Il cède devant elle comme si elle initiait sa volonté,

Il brule l’encens de ses nuits et de ses jours,

Offrant sa vie, splendeur d’un sacrifice.

Un solliciteur extasié de son amour et de sa grâce,

La félicité qu’il a par elle est pour lui tout son univers :                                                600

Il grandit à travers elle dans tous les pouvoirs de son être;

Il interprète par elle le but caché de Dieu dans les choses.

Ou, un courtisan dans sa suite innombrable,

Satisfait d’être avec elle et de la sentir proche,

Il utilise au mieux le peu qu’elle donne                                                                            605

Et drape tout ce qu’elle fait de son propre délice.

Un coup d’œil peut rendre toute sa journée merveilleuse,

Un mot de ses lèvres donne aux heures les ailes du bonheur.

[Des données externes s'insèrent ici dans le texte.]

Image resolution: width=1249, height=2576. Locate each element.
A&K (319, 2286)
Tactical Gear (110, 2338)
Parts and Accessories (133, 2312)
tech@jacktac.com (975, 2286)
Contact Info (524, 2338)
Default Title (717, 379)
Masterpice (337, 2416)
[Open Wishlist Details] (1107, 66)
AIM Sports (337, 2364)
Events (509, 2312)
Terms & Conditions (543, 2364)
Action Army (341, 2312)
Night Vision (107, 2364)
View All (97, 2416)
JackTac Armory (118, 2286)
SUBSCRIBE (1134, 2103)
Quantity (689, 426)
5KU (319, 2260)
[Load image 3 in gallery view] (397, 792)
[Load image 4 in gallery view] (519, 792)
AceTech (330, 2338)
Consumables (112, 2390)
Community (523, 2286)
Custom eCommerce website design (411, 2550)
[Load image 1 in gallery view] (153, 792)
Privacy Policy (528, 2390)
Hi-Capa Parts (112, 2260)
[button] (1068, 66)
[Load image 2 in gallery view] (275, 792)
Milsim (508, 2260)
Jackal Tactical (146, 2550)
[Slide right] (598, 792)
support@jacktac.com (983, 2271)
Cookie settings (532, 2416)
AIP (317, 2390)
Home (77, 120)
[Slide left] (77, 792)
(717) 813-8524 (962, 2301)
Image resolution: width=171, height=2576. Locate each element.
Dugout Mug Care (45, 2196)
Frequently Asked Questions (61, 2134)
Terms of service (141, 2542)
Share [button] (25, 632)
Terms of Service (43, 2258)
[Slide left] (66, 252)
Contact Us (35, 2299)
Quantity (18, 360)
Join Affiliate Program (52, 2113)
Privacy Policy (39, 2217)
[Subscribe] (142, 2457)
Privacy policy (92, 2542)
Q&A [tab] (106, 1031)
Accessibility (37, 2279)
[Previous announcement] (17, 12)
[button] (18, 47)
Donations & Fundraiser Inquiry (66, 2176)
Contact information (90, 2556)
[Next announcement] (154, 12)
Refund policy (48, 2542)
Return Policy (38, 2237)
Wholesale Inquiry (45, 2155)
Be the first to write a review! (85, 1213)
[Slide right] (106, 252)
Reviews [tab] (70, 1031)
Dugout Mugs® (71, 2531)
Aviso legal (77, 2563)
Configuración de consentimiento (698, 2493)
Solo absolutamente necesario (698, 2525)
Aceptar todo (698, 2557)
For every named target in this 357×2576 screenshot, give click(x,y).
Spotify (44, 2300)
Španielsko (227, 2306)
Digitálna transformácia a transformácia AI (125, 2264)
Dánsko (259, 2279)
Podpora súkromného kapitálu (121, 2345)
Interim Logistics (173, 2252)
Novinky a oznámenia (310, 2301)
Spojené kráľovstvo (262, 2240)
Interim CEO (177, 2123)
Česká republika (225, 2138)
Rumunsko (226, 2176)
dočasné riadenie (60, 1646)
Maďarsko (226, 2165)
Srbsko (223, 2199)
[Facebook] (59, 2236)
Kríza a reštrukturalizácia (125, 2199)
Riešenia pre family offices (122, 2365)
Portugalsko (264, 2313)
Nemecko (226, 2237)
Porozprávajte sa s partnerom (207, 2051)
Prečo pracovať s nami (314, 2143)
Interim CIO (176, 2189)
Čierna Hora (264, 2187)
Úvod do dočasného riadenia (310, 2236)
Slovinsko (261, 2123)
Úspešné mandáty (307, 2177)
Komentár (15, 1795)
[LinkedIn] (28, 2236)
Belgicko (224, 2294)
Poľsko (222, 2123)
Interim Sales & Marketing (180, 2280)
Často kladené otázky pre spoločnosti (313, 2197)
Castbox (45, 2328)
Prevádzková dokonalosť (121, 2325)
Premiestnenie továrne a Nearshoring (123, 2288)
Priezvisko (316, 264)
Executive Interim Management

Il s’appuie sur elle pour tout ce qu’il fait et ce qu’il est :

Il construit sur ses largesses ses superbes jours fortunés                                              610

Et traine sa joie de la vie comme le plumage d’un paon

Et s’ensoleille dans la gloire de son sourire qui passe.

De mille façons il sert ses besoins royaux;

Il fait pivoter les heures autour de sa volonté,

Fait que tout reflète ses caprices; tout est leur jeu :                                                        615

Tout ce vaste monde n’est seulement que lui et elle.

Voici le nœud qui lie ensemble les étoiles :

Les Deux qui sont un sont le secret de tout pouvoir,


Les Deux qui sont un sont la puissance et le droit dans les choses.

Silencieuse, son âme soutient le monde de même qu’elle,                                             620

Ses actes sont les registres de son commandement.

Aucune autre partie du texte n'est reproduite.